O presidente chinês Xi Jinping, em visita ao Peru, inaugurou no último dia 14 o porto de águas profundas de Chancay, um megaprojeto que posiciona o país sul-americano como um novo elo estratégico entre a China e a América Latina. Localizado a 80 quilômetros de Lima, o porto simboliza o crescente avanço da China na região, tradicionalmente vista como área de influência dos Estados Unidos.

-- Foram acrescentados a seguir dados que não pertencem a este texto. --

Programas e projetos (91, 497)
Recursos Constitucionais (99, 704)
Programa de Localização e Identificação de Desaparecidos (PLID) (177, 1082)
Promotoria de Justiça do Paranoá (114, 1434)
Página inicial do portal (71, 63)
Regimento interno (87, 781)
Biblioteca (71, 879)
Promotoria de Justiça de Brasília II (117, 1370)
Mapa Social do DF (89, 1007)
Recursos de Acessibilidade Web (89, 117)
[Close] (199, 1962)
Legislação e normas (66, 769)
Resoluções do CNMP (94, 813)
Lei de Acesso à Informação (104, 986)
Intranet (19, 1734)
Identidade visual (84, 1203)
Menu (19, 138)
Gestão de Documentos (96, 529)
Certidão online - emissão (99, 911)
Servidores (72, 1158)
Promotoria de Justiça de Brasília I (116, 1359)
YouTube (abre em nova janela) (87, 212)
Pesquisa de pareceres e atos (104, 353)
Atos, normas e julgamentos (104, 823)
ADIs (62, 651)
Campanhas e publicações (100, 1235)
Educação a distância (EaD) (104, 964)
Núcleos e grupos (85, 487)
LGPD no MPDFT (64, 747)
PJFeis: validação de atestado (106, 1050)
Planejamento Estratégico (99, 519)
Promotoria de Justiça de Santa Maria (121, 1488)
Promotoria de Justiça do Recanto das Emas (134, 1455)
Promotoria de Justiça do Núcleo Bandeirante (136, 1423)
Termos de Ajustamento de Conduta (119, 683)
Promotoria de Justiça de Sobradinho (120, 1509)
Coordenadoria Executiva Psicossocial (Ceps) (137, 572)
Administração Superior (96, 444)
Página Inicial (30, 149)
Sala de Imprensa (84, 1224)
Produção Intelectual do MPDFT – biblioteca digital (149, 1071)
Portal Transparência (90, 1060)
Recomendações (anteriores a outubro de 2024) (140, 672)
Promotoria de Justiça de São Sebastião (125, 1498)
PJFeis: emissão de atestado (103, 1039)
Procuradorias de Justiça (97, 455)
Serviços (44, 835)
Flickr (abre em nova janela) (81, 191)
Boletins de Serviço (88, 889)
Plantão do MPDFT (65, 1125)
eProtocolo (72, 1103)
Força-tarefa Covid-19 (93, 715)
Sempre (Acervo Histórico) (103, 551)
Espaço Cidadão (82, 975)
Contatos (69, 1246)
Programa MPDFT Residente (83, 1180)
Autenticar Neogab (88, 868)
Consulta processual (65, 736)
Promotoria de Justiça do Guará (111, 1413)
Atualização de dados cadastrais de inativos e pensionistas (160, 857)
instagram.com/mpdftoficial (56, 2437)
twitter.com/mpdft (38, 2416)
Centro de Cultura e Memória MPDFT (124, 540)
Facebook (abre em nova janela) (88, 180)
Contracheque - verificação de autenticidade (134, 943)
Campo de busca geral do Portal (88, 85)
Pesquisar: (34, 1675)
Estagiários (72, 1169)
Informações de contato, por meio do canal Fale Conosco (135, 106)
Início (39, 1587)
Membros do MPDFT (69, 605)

Com um investimento total estimado em mais de US$ 3 bilhões, a estrutura será operada pela Cosco Shipping, gigante chinesa do setor marítimo, que detém 60% do empreendimento desde 2019. A primeira fase do projeto, que inclui a movimentação de navios menores, entra em operação ainda neste mês, enquanto o planejamento completo prevê 15 docas capazes de receber embarcações maiores que as admitidas pelo Canal do Panamá.
A cerimônia contou com a presença da presidente peruana Dina Boluarte, que celebrou o projeto como uma oportunidade histórica para transformar o Peru em um “centro nervoso” de comércio internacional, conectando a América do Sul à Ásia. É previsto que o porto gere 8 mil empregos e movimente cerca de US$ 4,5 bilhões em atividade econômica anual.
Interesses comerciais ou militares?
Apesar das promessas econômicas, o forte envolvimento chinês em Chancay tem gerado receios nos Estados Unidos. A general Laura J. Richardson, ex-chefe do Comando Sul dos EUA, alertou que o porto poderia ser utilizado para fins militares, como ponto de apoio para navios de guerra chineses. Em resposta, Pequim insiste que o projeto é exclusivamente comercial, parte da ambiciosa Iniciativa Cinturão e Rota.
Esse temor, porém, parece ter pouco impacto na América Latina, onde governos enxergam a China como parceira estratégica para alavancar o comércio e diversificar investimentos. “A América Latina e o Sul Global querem vender seus produtos para quem puder comprá-los. Esse tipo de receio americano não encontra ressonância aqui”, destacou Leolino Dourado, pesquisador do Centro de Estudos sobre a China e a Ásia-Pacífico da Universidad del Pacífico, em Lima.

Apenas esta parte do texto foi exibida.